Let $A$ be a Banach space and $\mathcal{H}$ be a Hilbert space. Let $x: A\to\mathcal{H}$ be a bounded linear map. A nuclear decomposition is a family of linear functionals $\phi_k \in A^*$ and vectors $\Phi_k\in\mathcal{H}$ such that $x = \sum_k \phi_k(\cdot)\Phi_k$. The nuclear norm of $x$ is denoted as $\|x\|_1$ and is defined as the infimum of $\sum_k\|\phi_k\|\|\Phi_k\|$ for all such nuclear decompositions, and if it is finite, then $x$ is said to be nuclear.
QUESTION 1. For $\epsilon>0$, can we find a nuclear decomposition $x = \sum_k \phi_k(\cdot)\Phi_k$ such that the vectors $\Phi_k$ form an orthonormal system, and that $\sum_k \|\phi_k\|\|\Phi_k\| \le \|x\|_1+\epsilon$?
QUESTION 2. (weaker) For $\epsilon>0$, is there a $C>0$ such that we can find a nuclear decomposition $x = \sum_k \phi_k(\cdot)\Phi_k$ with the vectors $\Phi_k$ forming an orthonormal system, and such that $\sum_k \|\phi_k\|\|\Phi_k\| \le C\|x\|_1+\epsilon$?

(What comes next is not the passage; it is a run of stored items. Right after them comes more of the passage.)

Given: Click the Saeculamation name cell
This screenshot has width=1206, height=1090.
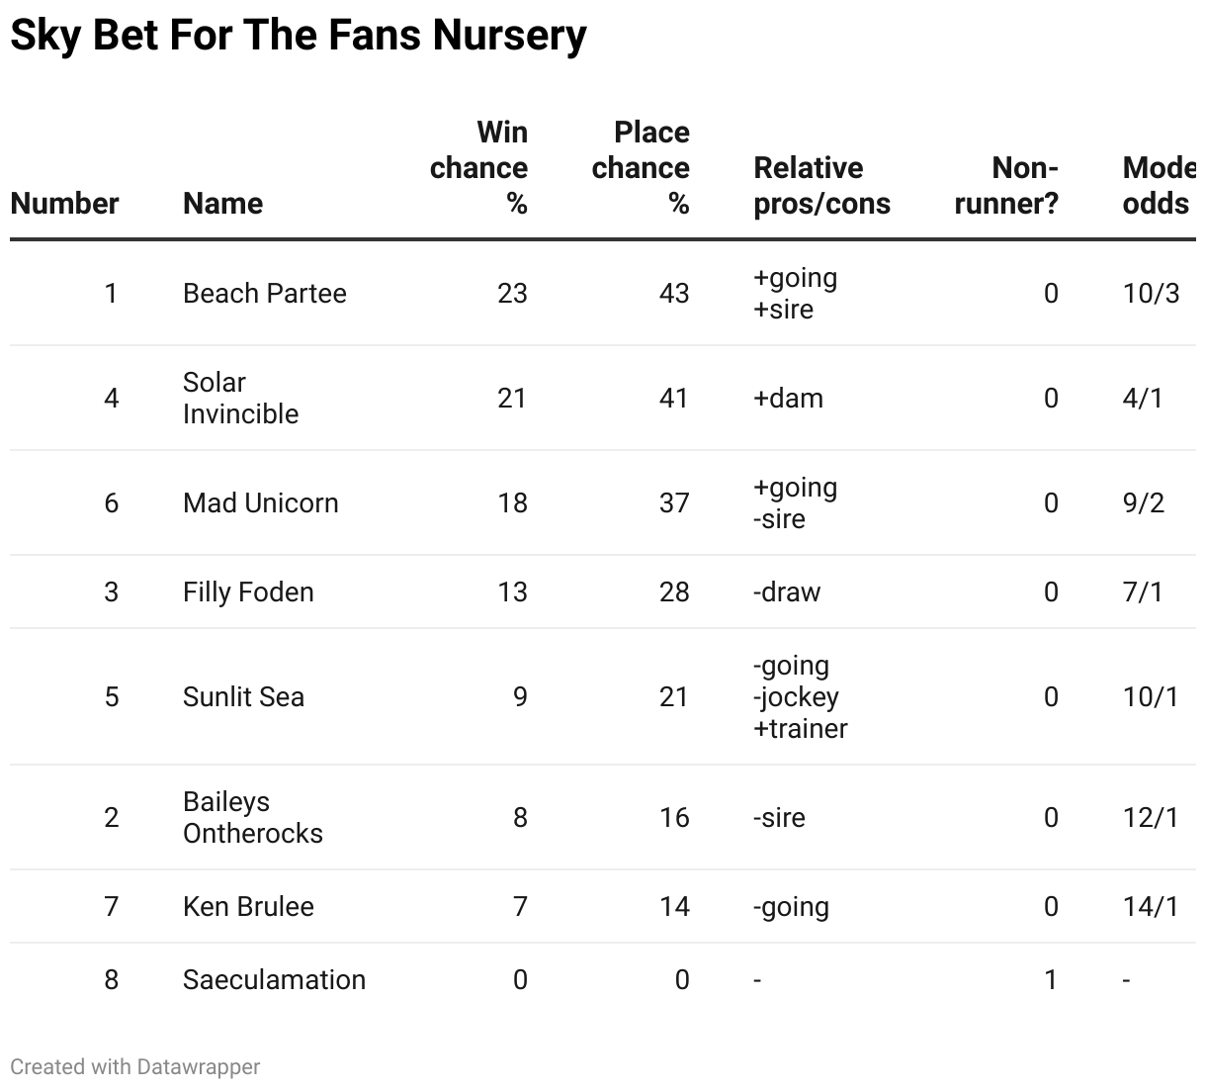Looking at the screenshot, I should (274, 980).
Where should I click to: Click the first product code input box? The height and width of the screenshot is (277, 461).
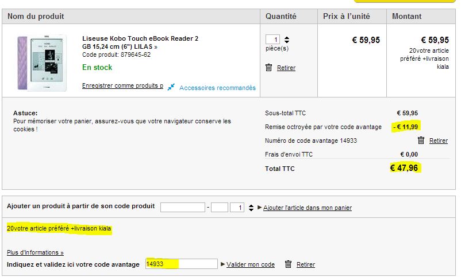[183, 208]
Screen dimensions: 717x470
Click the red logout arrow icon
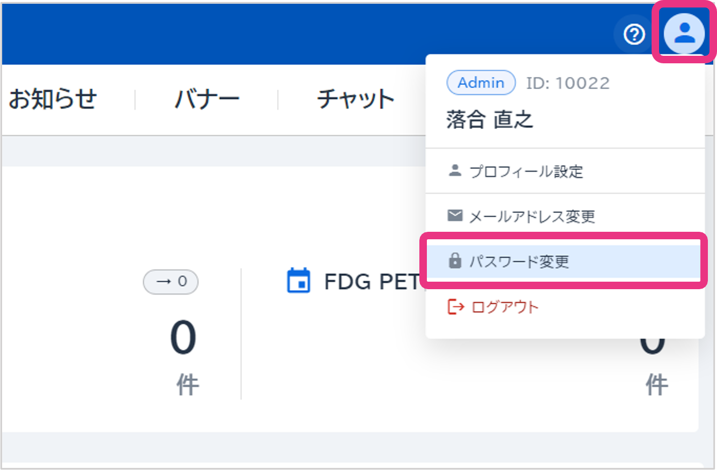455,307
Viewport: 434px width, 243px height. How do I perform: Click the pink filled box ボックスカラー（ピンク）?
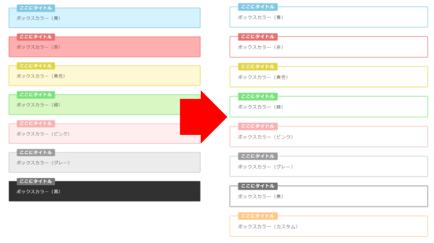[104, 134]
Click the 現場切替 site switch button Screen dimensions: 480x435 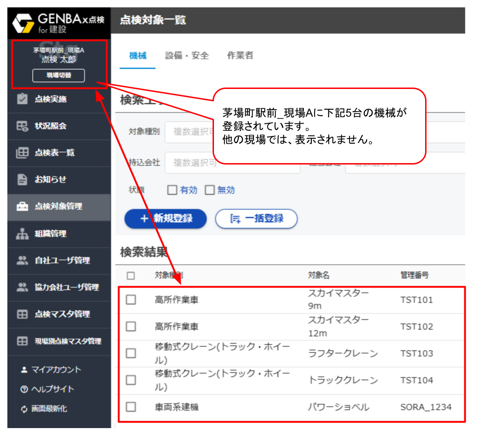click(x=59, y=76)
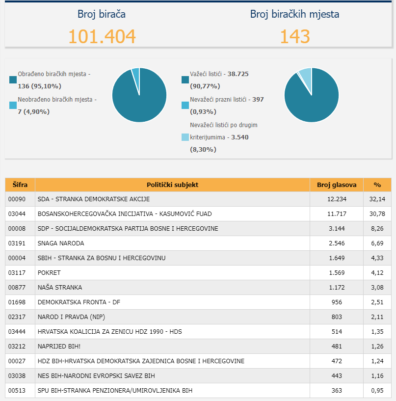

Commentary. By definition, if $x$ is nuclear and $\|x\|_1$ is its nuclear norm, then for any $\epsilon >0$ there is a nuclear decomposition $x = \sum_k \phi_k(\cdot)\Phi_k$ such that $\sum_k \|\phi_k\|\|\Phi_k\| \le \|x\|_1+\epsilon$. The family of vectors $\{\Phi_k\}_k$ needn't to be orthogonal, though. A Gram-Schmidt procedure yields a positive answer for question 2 when $\mathcal{H}$ is finite dimensional, with $C = \sqrt{\dim\mathcal{H}}$. I wonder what kind of argument can be given in general cases.